Pero no se hablará aquí de nada de eso, sino de algo más: del poder y, sobre todo, del cambio como la única forma para vencer sus patologías. El poder es uno de los fenómenos más misteriosos de la condición humana. Ambición, pasión por la riqueza, paranoia, búsqueda de eternidad, necesidad de ser objeto de admiración, deseo protagónico, defensa de intereses creados, afirmación de una virilidad asexuada y sepa Dios qué más se mezclan ahí en combinaciones siempre únicas y de consecuencias nunca del todo predecibles.

Escribía Elías Canetti en 1962: "Los pueblos que se agrupan alrededor de sus caudillos se van reduciendo más y más en proporción a ellos... Se fusionan en él literalmente para luego desaparecer del todo". Y volverse masivamente invisibles. Un ejemplo inevitable: Ƒquién se recuerda del pueblo cubano? Castro, evidentemente, no lo expresa, lo sustituye. Y ese sustituto es vitoreado por una izquierda confundida que adonde quiera que vaya el antiguo (y todavía honorable) guerrillero lo festeja y lo honra en un penoso espectáculo de atraso político que vislumbra un inquietante deseo de anulación colectiva en el líder. A confirmación de lo obvio: que la religiosidad, como decía Freud, no es sólo una neurosis infantil no superada, sino que también puede ser una forma de anulación laica en el superhombre. Pero dejemos a un lado esa especie de Henry Cristophe en versión de bolchevismo tropical, cuya única virtud es el rechazo de la arrogancia estadunidense.

Más allá de sus formas tragicómicas, el problema del poder es el problema de una antigua necesidad para la cual la humanidad aún no encuentra sustitutos y que produce, cuando está fuera de control, delirios colectivos con acompañamiento de retrocesos culturales y vergüenzas postreras.

La autoridad es probablemente la droga más poderosa conocida en la historia humana y otorga a quien la tiene una sensación de invulnerabilidad, de omnipotencia, de virtud incuestionable. Y cuando un individuo o un partido se mantienen en el poder por tiempos prolongados el diálogo de una sociedad consigo misma es sustituido por liturgias autorreferenciales en que toda mentira se convierte en la única verdad posible. Las palabras se vuelven material de malabarismos verbales en que la política es ya sólo un espejo deformado de la realidad. Las "mejores causas" se trastocan en caricaturas de sí mismas.

No hablemos de democracia, que es palabra demasiado grande y de significados nunca plenamente homologables con las formas políticas que pretenden encarnarla; hablemos de algo más humilde: de cambio. Está ahí, probablemente, el único antídoto contra la tendencia del poder a convertir cualquier sociedad en una especie de domesticado coro griego.

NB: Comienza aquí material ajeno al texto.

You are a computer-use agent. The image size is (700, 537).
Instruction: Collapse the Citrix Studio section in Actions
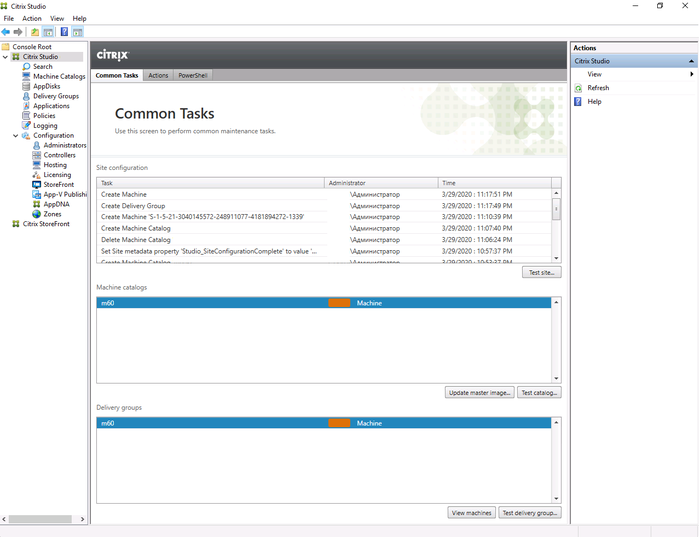tap(691, 61)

Cambio significa renovación y, cuando la suerte asiste a los países, renacimiento. Pero, en cualquier caso, significa la posibilidad de volver a poner al centro de la atención colectiva aquellos problemas que habían quedado en la sombra para no molestar sueños, certezas ideológicas e intereses de los poderosos. Esta es la única, decisiva, virtud del cambio: repartir nuevamente las cartas y, de ser posible, comenzar un nuevo juego. El corolario es obvio: cambio no es salvación, es sólo la forma para evitar que el pasado ponga su hipoteca sobre el futuro volviendo el presente incomprensible.